It's the end of Zero Zero after next week, as chef-owner Bruce Hill tells Eater today that business has been "just too tough" in the last year to justify staying open. The busy, two-story pizza palace at Folsom and Fourth that used to serve 300 people a day for lunch and dinner, he says, has just been eking by serving dinner five nights a week — as well as selling frozen pizzas out of the restaurant and three markets around town.
"I love pizza and I’d love to be involved in a wood-fired pizza business in the future,” Hill tells Eater. "But, for now, I’ve got my hands full."
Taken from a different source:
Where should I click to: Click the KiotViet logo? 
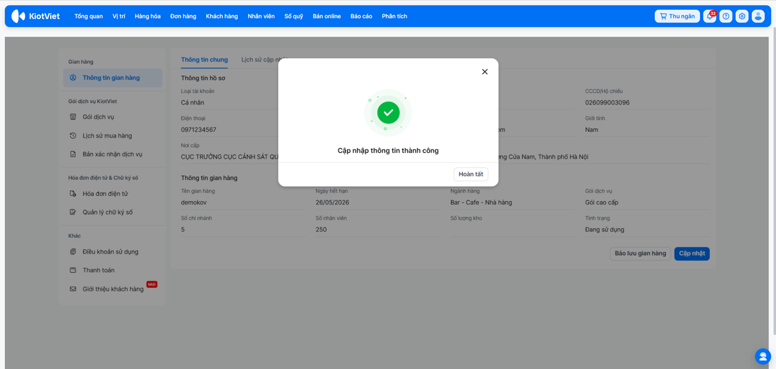pos(36,16)
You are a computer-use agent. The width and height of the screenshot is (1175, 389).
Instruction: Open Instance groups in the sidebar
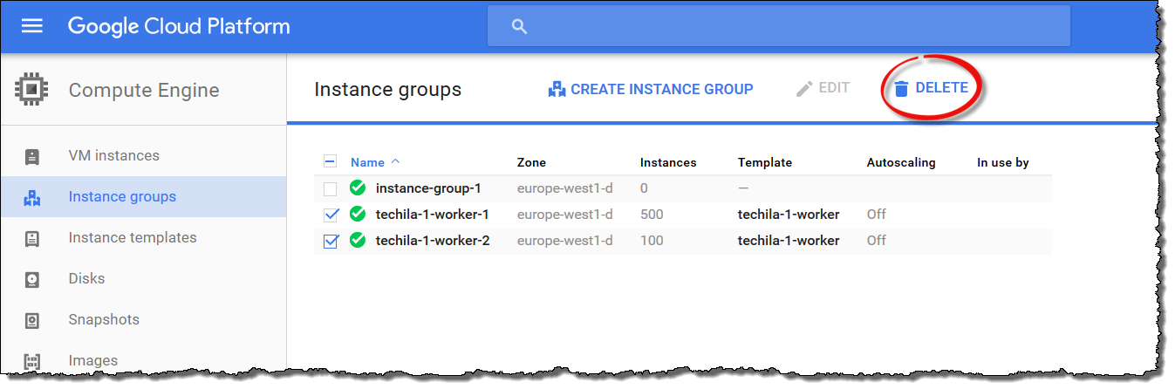tap(122, 197)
The last day for pizza at Zero Zero will be Saturday, November 12.
Named for the type of finely ground flour used by master pizzaiolos in Napoli, called 00 or zero-zero flour, Zero Zero debuted in 2010 during both a pizza and a restaurant renaissance in SF. Always a pizza lover himself, Michael Bauer gushed in the Chronicle in his first review, "Pizza continues to go upscale, and what the French Laundry is to fine dining, San Francisco's Zero Zero is to pizza."
Hill, who made his name at Picco and Pizzeria Picco in Larkspur, entered the pizza fray here in the city just as Tony's Pizza Napoletana was taking off in North Beach, and just before New York pizza legend Anthony Mangieri brought his Una Pizza Napoletana to another part of SoMa. (RIP, and Mangieri is back slinging pies just three nights a week in NYC.) Together, the restaurants showed San Francisco the superiority of pizzas fired fast in an ultra-hot wood oven, producing floppy but gloriously blistered pies.
Zero Zero classed things up with excellent appetizers, salads, pastas, and cocktails as well — Mangieri's place famously sold nothing but pizza, full stop, and there was a brief wine list, while Tony's expanded its menu to include apps and about a dozen other pizza styles.
Hill will continue to serve as executive chef at Bix — another downtown restaurant that is hoping its former crowds return, but one with a specific, celebratory atmosphere.
We'll have to wait and see where chef Jose Canto, who's been with the restaurant all 12 years, ultimately lands.
So, farewell Zero Zero! And now there's yet another, prominent restaurant space that will need filling.